The namenode manages the filesystem namespace

It maintains the filesystem tree and the metadata for all the files and directories in the tree. This information is stored persistently on the local disk in the form of two files: the namespace image and the edit log. The namenode also knows the datanodes on which all the blocks for a given file are located; however, it does not store block locations persistently, because this information is reconstructed from datanodes when the system starts.

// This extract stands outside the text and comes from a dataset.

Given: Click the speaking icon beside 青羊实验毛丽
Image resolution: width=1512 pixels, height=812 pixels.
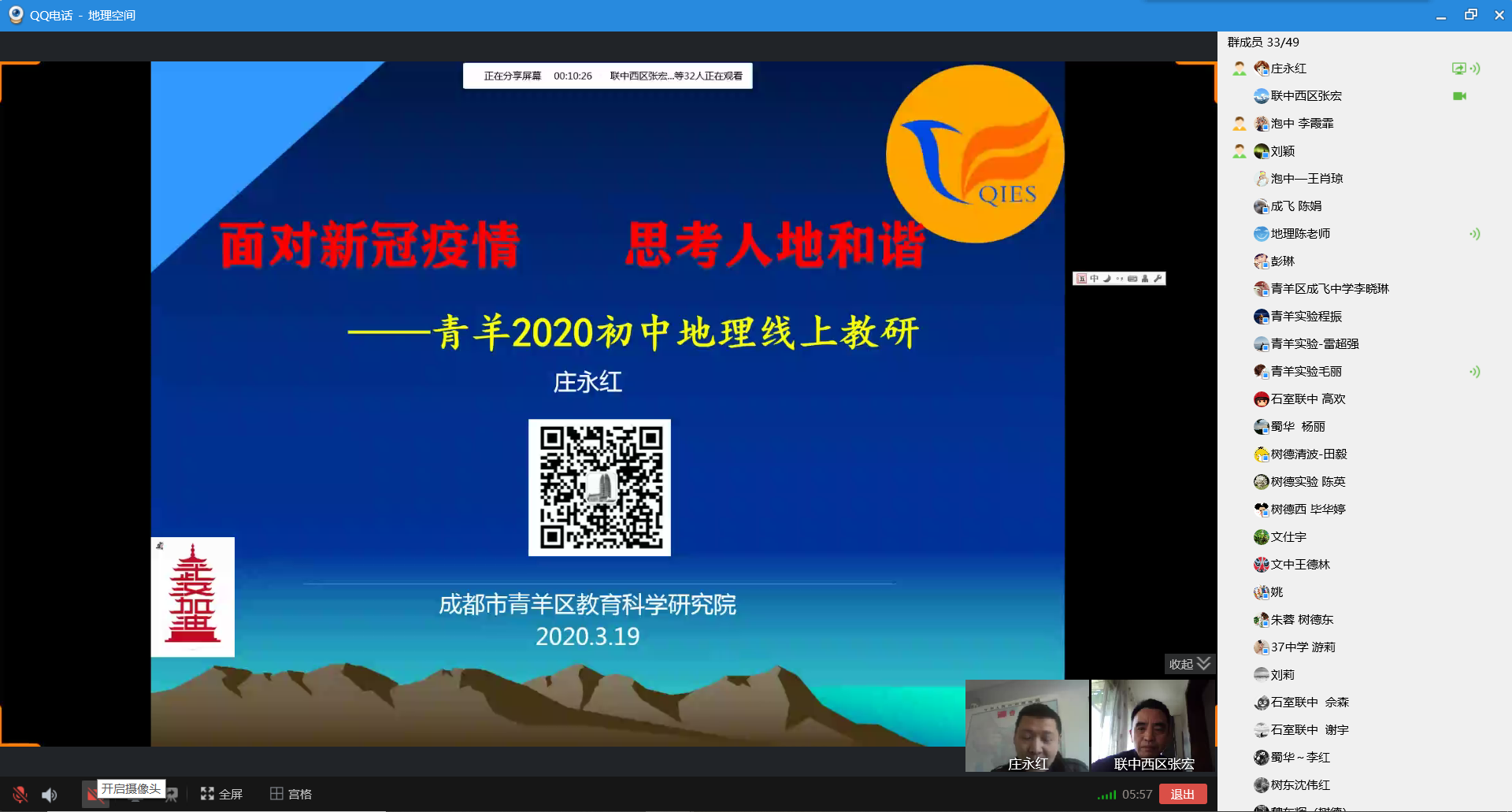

Datanodes are the workhorses of the filesystem

They store and retrieve blocks when they are told to (by clients or the namenode), and they report back to the namenode periodically with lists of blocks that they are storing.

HDFS Resilence

Without the namenode, the filesystem cannot be used. In fact, if the machine running the namenode were obliterated, all the files on the filesystem would be lost since there would be no way of knowing how to reconstruct the files from the blocks on the datanodes. For this reason, it is important to make the namenode resilient to failure, and Hadoop provides two mechanisms for this.

The first way is to back up the files that make up the persistent state of the filesystem metadata. Hadoop can be configured so that the namenode writes its persistent state to multiple filesystems. These writes are synchronous and atomic. The usual configuration choice is to write to local disk as well as a remote NFS mount.
It is also possible to run a secondary namenode (cool standby namenode), which despite its name does not act as a namenode. Its main role is to periodically merge the namespace image with the edit log to prevent the edit log from becoming too large. The secondary namenode usually runs on a separate physical machine because it requires plenty of CPU and as much memory as the namenode to perform the merge. It keeps a copy of the merged name space image, which can be used in the event of the namenode failing. However, the state of the secondary namenode lags that of the primary (non in-sync), so in the event of total failure of the primary, data loss is almost certain. The usual course of action in this case is to copy the namenode’s metadata files that are on NFS to the secondary and run it as the new primary.

HDFS HA

The combination of replicating namenode metadata on multiple filesystems and using the secondary namenode to create checkpoints protects against data loss, but it does not provide high availability of the filesystem. The namenode is still a single point of failure (SPOF). If it did fail, all clients—including MapReduce jobs—would be unable to read, write, or list files, because the namenode is the sole repository of the metadata and the file-to-block mapping. In such an event, the whole Hadoop system would effectively be out of service until a new namenode could be brought online.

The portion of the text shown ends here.